Just a few days after launch, the game fell below Fragpunk, Dragon Age: The Veilguard, and something called Wobbly Life in Steam’s Charts, but that was just the beginning, as today, it fell to 2,500th place, below 2003’s Call of Duty and BioShock Infinite, among many other things.
Highguard Falls Abysmally Low In Steam’s Revenue Charts
Steam’s charts aren’t calculated by the number of downloads, but instead by the revenue a game generates. This means a free-to-play game would need to sell $40 worth of cosmetics in order to receive the same ranking as a $40 game. Highguard is evidently not making much money right now, if its chart position is anything to go by.
At the time of writing, Highguard has dropped to a lowly 2,458 in the Steam charts, according to SteamDB. This position means it is making less money than Call of Duty in 2003, which is being sold for $10; Bioshock Infinite, which is being sold for $30; and Red Dead Online, which was released as an online component of Red Dead Redemption 2 back in 2019.
Somehow, Highguard is making less money than a lot of standalone cosmetics for games, including the Monster Hunter Wilds – Hunter Layered Armor Set: Cypurrpunk, which retails for $7.99.

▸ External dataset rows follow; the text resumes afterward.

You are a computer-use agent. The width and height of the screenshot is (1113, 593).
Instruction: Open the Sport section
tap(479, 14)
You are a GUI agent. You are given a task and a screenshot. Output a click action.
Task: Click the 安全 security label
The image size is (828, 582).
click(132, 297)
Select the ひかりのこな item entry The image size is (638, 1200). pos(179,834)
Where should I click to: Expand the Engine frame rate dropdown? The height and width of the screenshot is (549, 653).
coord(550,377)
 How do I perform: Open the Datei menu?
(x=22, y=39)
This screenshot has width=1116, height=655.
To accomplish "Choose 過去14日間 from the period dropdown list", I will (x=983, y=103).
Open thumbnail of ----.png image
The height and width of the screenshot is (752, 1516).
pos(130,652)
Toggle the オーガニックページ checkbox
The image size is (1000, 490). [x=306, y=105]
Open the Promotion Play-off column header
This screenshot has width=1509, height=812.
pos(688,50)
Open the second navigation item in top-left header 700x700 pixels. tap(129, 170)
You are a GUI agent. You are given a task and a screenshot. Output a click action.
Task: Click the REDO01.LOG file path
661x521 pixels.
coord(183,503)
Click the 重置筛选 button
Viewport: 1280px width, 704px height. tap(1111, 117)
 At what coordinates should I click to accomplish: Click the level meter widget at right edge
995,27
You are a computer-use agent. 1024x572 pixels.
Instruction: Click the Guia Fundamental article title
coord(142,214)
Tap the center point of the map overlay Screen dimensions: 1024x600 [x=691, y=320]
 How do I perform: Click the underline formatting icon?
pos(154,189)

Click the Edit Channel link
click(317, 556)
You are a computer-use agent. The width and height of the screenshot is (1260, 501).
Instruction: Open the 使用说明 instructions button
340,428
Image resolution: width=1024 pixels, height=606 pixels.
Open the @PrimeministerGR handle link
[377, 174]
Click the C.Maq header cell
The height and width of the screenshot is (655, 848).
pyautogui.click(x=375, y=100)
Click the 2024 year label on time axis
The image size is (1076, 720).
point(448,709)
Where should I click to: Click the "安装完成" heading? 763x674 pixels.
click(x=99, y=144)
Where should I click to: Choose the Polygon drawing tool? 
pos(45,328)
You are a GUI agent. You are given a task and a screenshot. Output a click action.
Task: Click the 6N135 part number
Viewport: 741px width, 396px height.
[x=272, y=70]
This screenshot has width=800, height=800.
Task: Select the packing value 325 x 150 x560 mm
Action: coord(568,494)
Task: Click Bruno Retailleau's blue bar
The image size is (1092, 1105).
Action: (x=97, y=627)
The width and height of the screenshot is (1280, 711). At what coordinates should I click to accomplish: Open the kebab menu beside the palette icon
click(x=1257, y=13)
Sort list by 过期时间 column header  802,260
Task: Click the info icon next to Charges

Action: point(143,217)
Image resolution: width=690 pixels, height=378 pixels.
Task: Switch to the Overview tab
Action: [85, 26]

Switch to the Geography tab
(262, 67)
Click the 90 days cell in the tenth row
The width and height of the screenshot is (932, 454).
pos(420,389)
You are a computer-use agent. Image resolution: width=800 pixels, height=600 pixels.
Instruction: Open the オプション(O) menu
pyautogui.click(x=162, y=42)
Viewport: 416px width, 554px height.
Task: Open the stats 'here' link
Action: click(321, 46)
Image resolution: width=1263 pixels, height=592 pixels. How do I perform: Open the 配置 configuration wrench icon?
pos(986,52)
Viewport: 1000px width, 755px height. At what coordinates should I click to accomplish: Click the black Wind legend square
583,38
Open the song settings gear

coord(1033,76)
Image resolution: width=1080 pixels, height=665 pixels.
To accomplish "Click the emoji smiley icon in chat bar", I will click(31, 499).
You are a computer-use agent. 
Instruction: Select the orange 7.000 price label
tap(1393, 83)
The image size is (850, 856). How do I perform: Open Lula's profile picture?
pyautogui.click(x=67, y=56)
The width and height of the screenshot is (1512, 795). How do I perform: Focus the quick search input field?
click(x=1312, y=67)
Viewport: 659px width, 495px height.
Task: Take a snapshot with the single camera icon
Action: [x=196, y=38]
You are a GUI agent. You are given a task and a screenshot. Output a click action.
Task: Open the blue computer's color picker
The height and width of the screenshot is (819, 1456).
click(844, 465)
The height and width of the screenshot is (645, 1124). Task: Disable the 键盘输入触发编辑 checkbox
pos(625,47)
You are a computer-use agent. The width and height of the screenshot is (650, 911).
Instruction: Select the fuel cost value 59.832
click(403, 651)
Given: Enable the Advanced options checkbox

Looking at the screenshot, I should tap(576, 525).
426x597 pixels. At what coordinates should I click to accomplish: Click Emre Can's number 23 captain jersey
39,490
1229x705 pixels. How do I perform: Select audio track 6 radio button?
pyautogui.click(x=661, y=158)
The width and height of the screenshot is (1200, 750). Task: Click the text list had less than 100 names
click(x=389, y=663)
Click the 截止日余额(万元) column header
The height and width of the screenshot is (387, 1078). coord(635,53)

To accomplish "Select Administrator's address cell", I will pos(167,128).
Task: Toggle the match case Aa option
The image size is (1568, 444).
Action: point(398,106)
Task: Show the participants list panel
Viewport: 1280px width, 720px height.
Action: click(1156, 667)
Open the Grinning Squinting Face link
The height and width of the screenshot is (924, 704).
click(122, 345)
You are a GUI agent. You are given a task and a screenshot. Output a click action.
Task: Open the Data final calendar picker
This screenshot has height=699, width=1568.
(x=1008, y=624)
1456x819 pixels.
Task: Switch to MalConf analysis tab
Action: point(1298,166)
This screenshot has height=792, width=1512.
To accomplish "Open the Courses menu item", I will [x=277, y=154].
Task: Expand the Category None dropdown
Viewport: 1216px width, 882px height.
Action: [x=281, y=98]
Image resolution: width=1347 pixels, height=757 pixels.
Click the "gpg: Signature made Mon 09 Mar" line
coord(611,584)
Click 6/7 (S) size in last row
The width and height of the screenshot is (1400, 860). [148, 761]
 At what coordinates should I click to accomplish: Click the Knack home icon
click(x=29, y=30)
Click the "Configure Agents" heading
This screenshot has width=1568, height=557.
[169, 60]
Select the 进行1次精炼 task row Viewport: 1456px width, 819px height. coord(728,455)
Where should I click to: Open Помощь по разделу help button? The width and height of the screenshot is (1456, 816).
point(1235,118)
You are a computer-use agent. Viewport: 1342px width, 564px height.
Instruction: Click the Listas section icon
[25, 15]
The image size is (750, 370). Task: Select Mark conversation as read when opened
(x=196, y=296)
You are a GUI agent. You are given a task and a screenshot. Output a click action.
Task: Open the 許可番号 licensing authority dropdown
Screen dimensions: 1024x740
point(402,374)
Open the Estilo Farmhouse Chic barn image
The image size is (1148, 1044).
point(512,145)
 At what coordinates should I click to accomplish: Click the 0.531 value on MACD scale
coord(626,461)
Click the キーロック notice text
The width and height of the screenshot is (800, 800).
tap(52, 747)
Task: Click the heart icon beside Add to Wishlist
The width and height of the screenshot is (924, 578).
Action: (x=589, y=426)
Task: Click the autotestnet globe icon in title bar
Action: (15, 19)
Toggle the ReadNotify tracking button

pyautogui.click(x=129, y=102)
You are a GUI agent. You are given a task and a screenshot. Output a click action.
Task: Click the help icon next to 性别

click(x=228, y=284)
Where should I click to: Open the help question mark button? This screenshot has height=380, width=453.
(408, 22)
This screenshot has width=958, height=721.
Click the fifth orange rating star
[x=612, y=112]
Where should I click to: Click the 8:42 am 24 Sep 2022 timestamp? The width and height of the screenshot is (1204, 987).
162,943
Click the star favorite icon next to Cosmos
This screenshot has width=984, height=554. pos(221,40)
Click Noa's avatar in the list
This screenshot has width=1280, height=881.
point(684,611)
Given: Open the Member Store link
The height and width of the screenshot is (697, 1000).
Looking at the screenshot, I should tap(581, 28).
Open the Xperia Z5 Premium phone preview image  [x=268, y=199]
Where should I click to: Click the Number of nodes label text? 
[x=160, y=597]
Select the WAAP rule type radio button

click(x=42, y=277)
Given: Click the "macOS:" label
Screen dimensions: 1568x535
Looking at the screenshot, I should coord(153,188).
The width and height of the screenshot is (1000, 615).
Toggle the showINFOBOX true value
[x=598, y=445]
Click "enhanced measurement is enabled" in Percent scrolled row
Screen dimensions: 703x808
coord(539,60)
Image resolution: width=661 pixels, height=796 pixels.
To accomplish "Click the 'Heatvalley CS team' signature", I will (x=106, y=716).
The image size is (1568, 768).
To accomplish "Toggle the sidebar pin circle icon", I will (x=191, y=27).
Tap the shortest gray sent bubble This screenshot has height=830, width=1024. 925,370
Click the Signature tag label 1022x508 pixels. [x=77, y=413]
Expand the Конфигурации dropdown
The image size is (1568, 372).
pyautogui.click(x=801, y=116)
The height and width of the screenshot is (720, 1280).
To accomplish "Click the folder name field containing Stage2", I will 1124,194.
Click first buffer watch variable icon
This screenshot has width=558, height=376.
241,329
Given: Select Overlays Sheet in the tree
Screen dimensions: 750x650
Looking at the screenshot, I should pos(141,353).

Highguard’s fortunes are best encapsulated by its ongoing player count and its Steam reviews. Right now, it has a dedicated 508 players on the Valve-owned platform (who are clearly not willing to spend their hard-earned cash on the game), and it sits with a current review score of just 45.33 percent positive.If the game is to have any chance of surviving, it’ll need to turn its monetary fortunes around quickly.